A bit of meta before I say anything else: I’m leery of busting in here with critical commentary, and thereby causing people to think they can’t air dirty laundry without their former employer busting in with critical commentary. I’m going to say a thing or two anyway, in the name of honest communication. I’m open to suggestions for alternative ways to handle this tradeoff.
Now, some quick notes: I think Jessica is truthfully reporting her experiences as she recalls them. I endorse orthonormal’s comment as more-or-less matching my own recollections. That said, in a few of Jessica’s specific claims, I believe I recognize the conversations she’s referring to, and I feel misunderstood and/or misconstrued. I don’t want to go through old conversations blow-by-blow, but for a sense of the flavor, I note that in this comment Jessica seems to me to misconstrue some of Eliezer’s tweets in a way that feels similar to me. Also, as one example from the text, looking at the part of the text that names me specifically:
Nate Soares frequently [...] [said] that we must create a human emulation using nanotechnology that is designed by a “genie” AI [...]
I wouldn’t personally use a phrase like “we [at MIRI] must create a human emulation using nanotech designed by a genie AI”. I’d phrase that claim more like “my current best concrete idea is to solve narrow alignment sufficient for a limited science/engineering AGI to safely design nanotech capable of, eg, uploading a human”. This difference is important to me. In contrast with the connotations I read into Jessica’s account, I didn’t/don’t have particularly high confidence in that specific plan (and I wrote contemporaneously about how plans don’t have truth values, and that the point of having a concrete plan isn’t to think it will work). Also, my views in this vicinity are not particularly MIRI-centric (I have been a regular advocate of all AGI research teams thinking concretely and specifically about pivotal acts and how their tech could be used to end the acute risk period). Jessica was perhaps confused by my use of we-as-in-humanity instead of we-as-in-MIRI. I recall attempting to clarify that during our conversation, but perhaps it didn’t stick.
My experience conversing with Jessica, in the time period before she departed MIRI, was one of regular miscommunications, similar in flavor to the above two examples.
(NB: I’m not currently planning to engage in much back-and-forth.)

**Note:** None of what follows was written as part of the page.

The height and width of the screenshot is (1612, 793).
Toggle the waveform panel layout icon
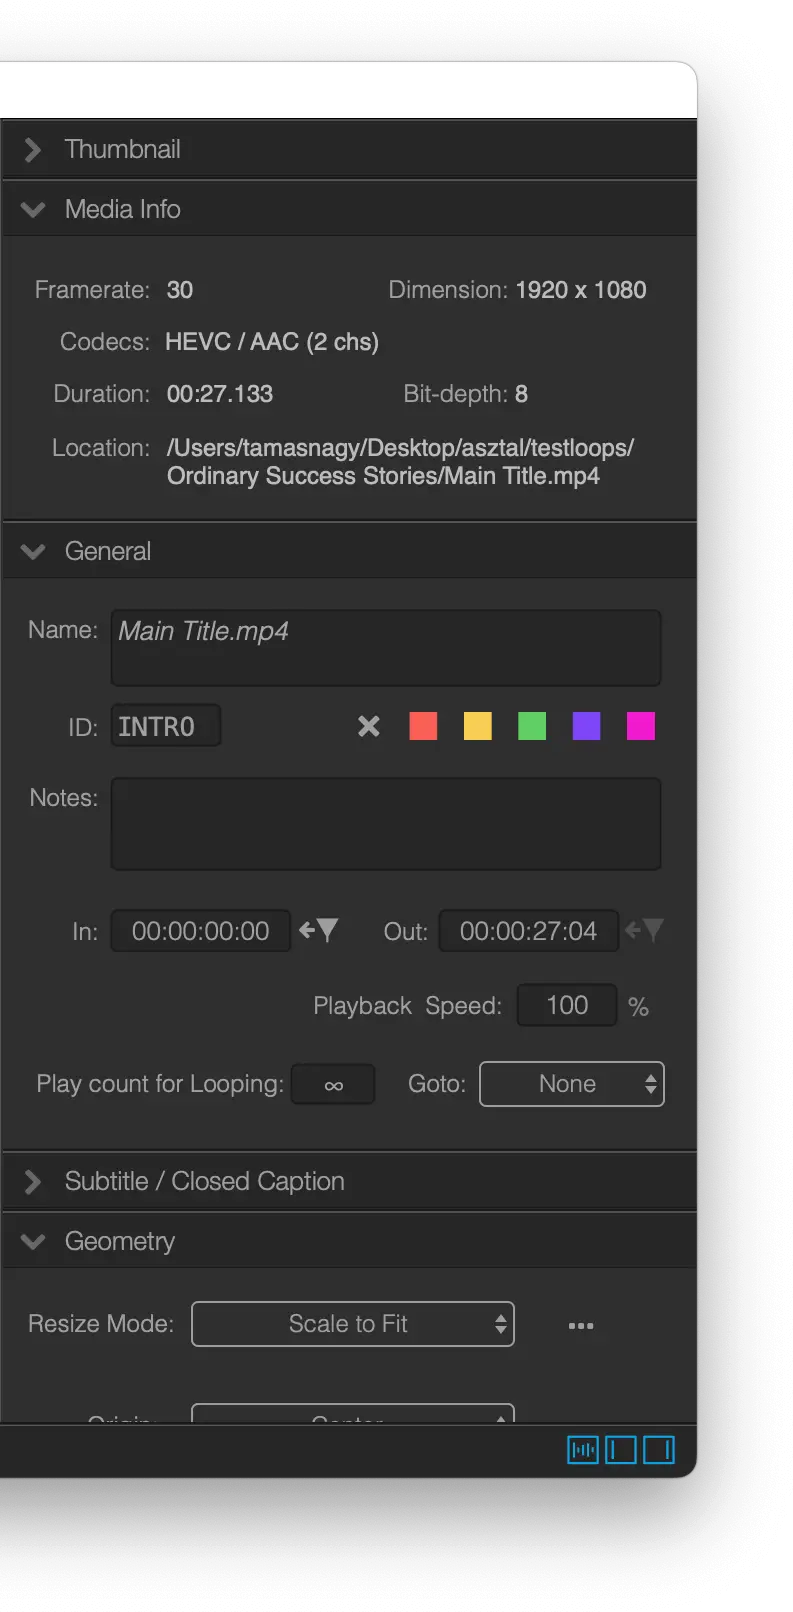(583, 1449)
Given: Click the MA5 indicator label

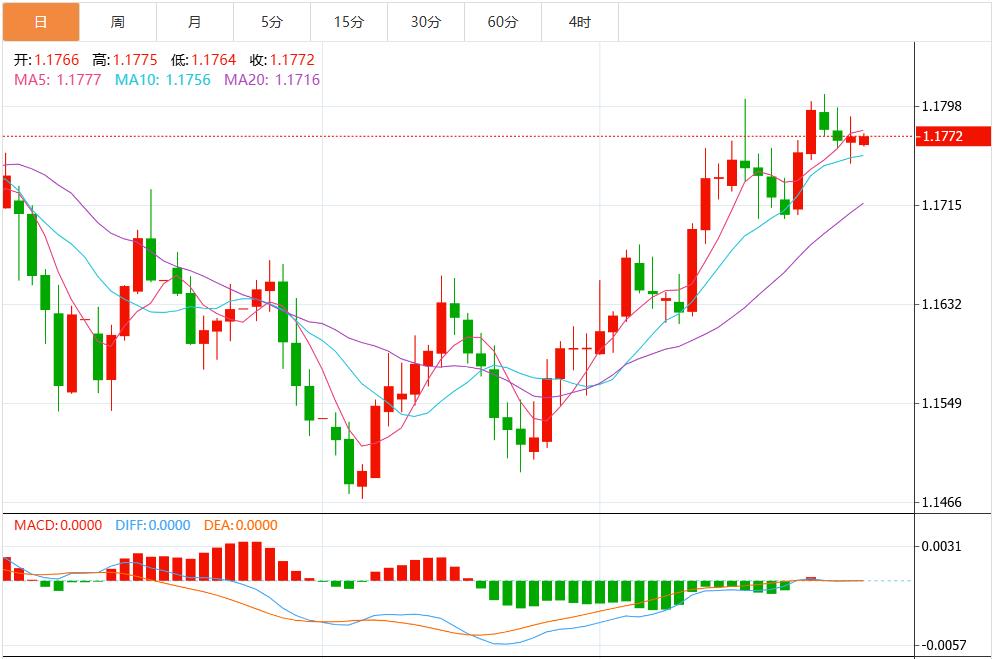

Thanks, I appreciate you saying that you’re sorry my experience was bad towards the end (I notice it actually makes me feel better about the situation), that you’re aware of how criticizing people the wrong way can discourage speech and are correcting for that, and that you’re still concerned enough about misconstruals to correct them where you see fit. I’ve edited the relevant section of the OP to link to this comment. I’m glad I had a chance to work with you even if things got really confusing towards the end.
I don’t think OP asserted that this specific plan was fixed, it was an example of a back-chaining plan, but I see how “a world-saving plan” could imply that it was this specific plan, which it wasn’t.
I didn’t specify which small group was taking over the world, I didn’t mean to imply that it had to be MIRI specifically, maybe the comparison with Leverage led to that seeming like it was implied?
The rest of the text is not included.